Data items
========================

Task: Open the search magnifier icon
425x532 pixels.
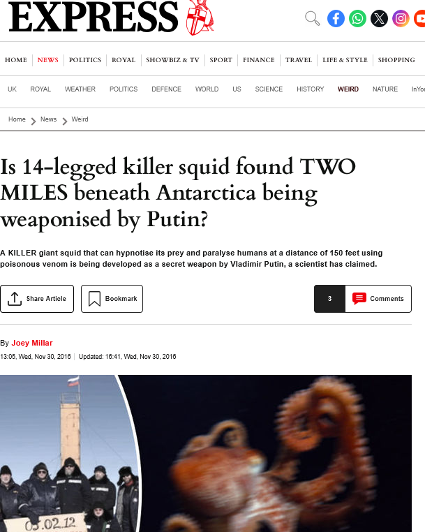Action: 313,18
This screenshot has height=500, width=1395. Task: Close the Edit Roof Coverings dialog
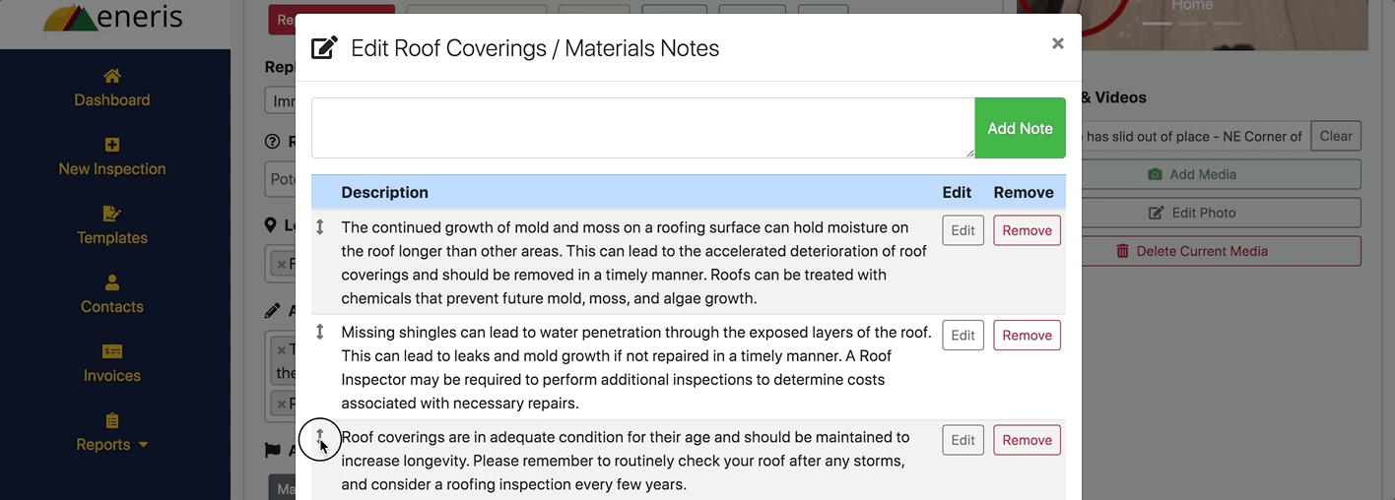(x=1058, y=43)
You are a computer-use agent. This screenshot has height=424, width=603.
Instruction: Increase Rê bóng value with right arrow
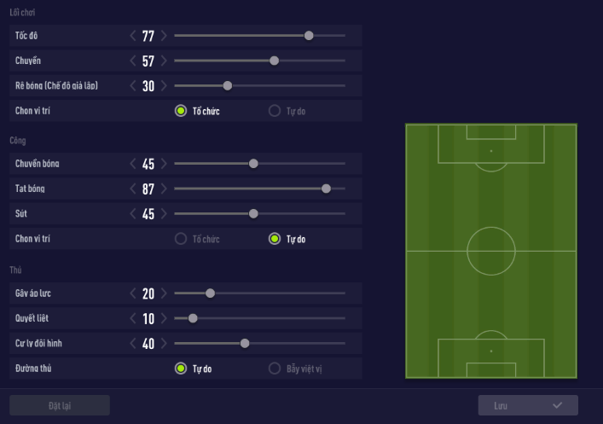click(164, 86)
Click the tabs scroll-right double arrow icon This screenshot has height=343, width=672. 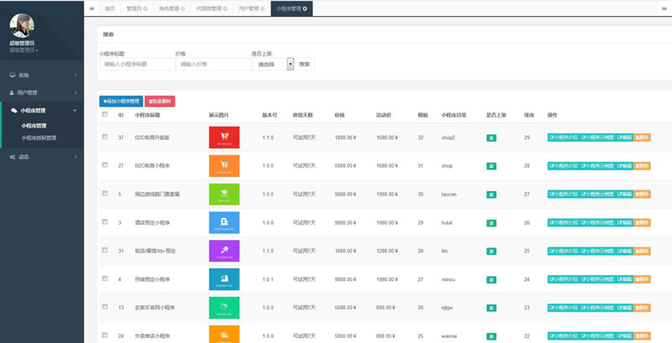pos(664,8)
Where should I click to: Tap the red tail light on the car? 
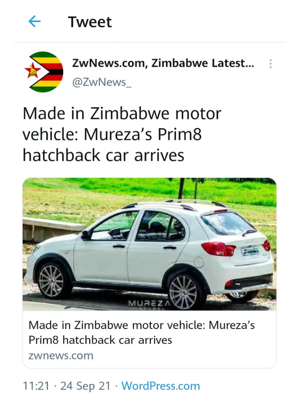[218, 249]
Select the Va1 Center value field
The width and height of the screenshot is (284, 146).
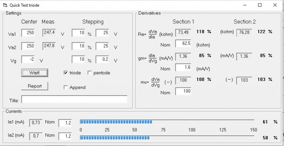click(x=28, y=33)
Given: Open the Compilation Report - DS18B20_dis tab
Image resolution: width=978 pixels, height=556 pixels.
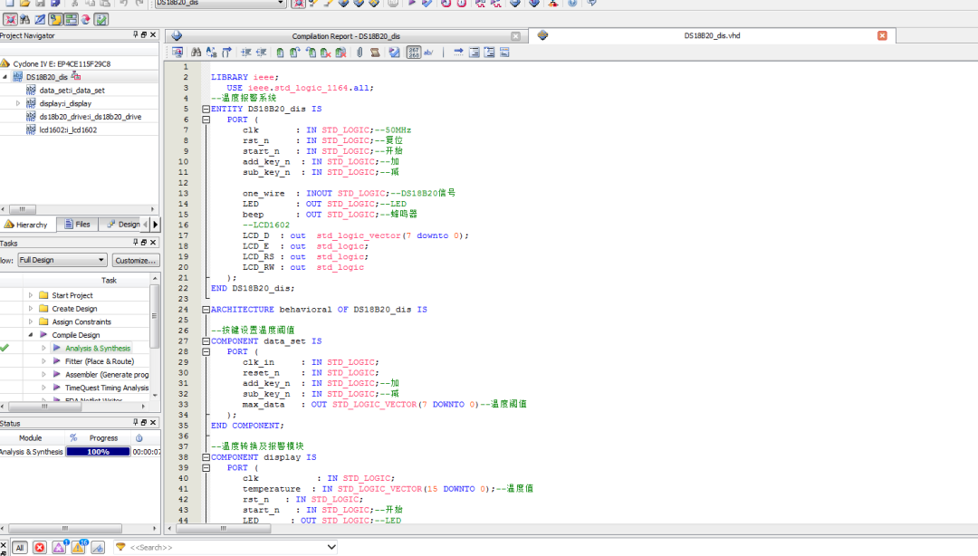Looking at the screenshot, I should coord(346,36).
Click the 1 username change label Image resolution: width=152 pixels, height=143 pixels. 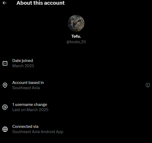click(30, 105)
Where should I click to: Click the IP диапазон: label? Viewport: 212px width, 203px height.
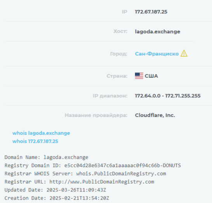pos(110,96)
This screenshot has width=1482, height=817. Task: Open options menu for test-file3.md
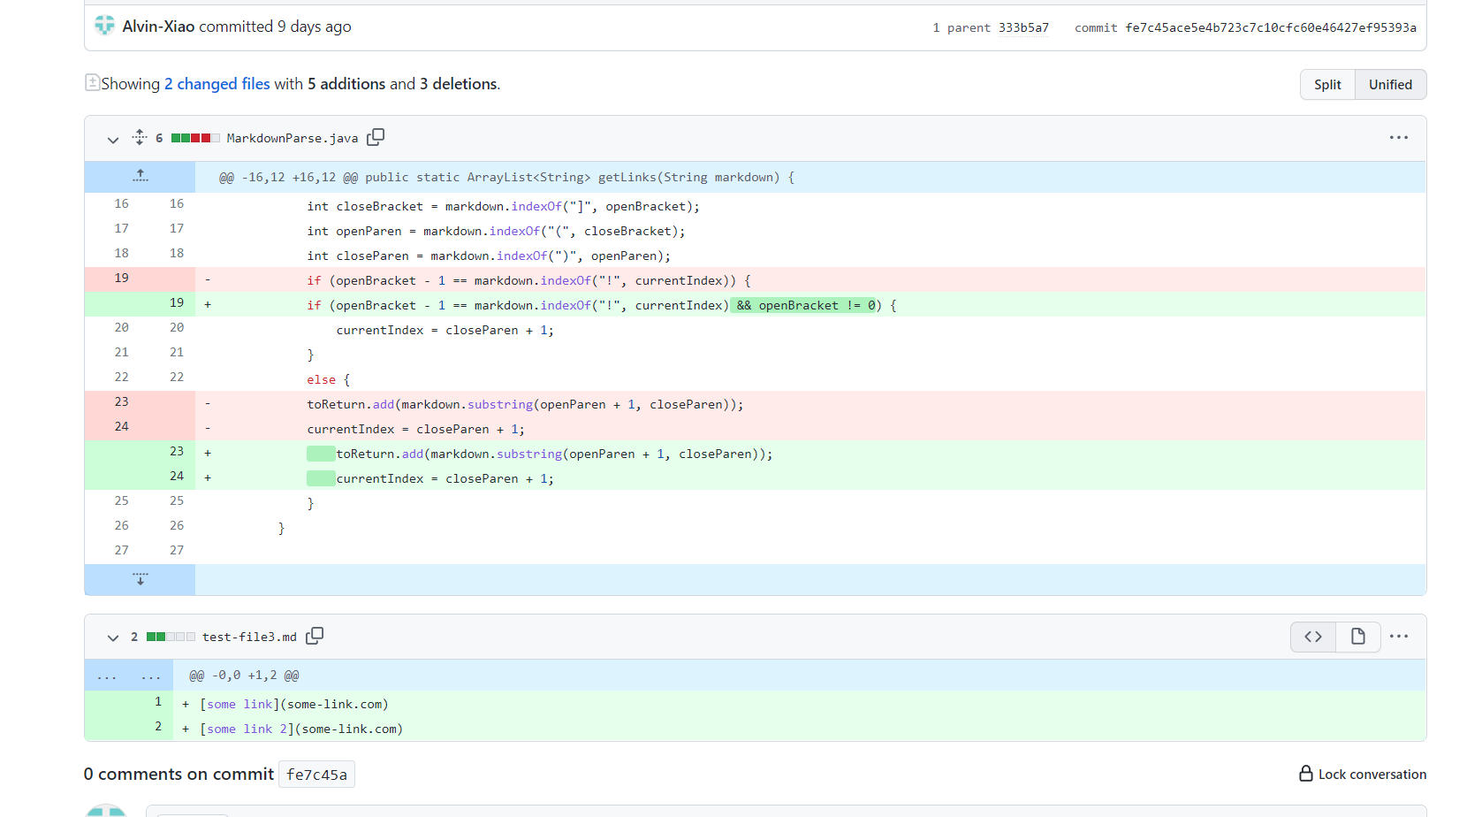(1398, 637)
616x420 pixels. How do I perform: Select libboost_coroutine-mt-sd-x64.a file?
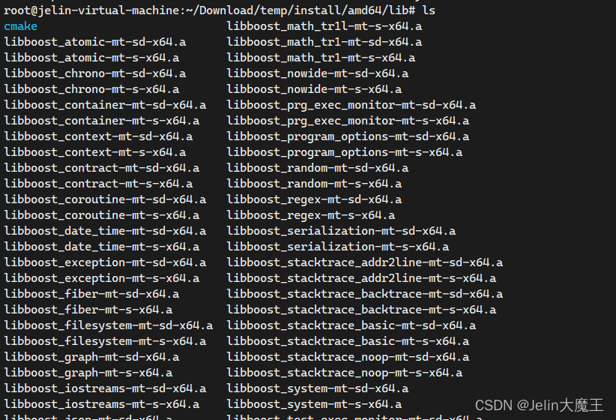coord(105,200)
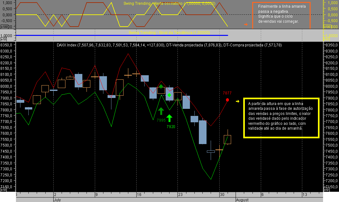Click the orange annotation about linha amarela
This screenshot has width=339, height=202.
point(281,14)
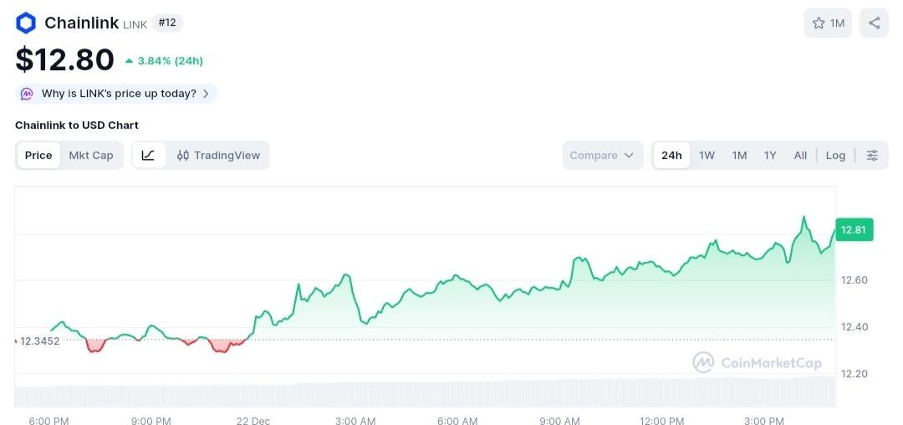The width and height of the screenshot is (903, 425).
Task: Open the Compare dropdown
Action: (x=602, y=156)
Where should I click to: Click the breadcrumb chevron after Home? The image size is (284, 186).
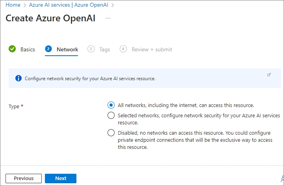click(x=25, y=5)

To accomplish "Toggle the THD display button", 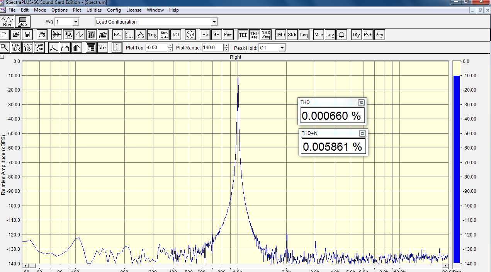I will pyautogui.click(x=243, y=35).
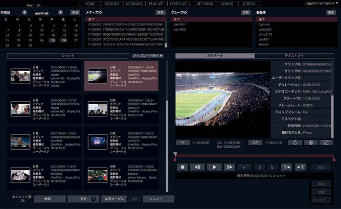Step back one frame in the player

[x=198, y=167]
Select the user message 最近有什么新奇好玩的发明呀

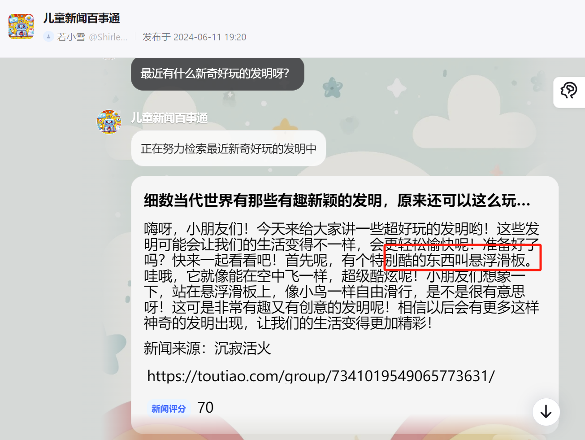click(217, 74)
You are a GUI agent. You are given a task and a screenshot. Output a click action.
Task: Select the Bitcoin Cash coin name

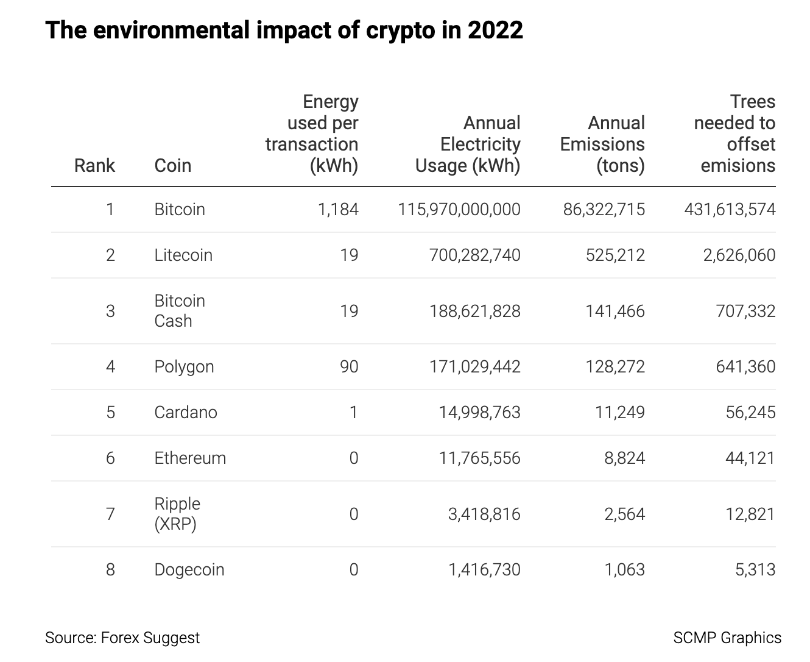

========================

Task objective: Can you turn the material, starting at its beginning and ending at the line that contains "(x=1058, y=43)", into a JSON list of strings, one per line, with blank lines and the pictures left out?

Response to this task:
[
  "Task: Open the search magnifier icon",
  "425x532 pixels.",
  "Action: 313,18",
  "This screenshot has height=500, width=1395. Task: Close the Edit Roof Coverings dialog",
  "(x=1058, y=43)"
]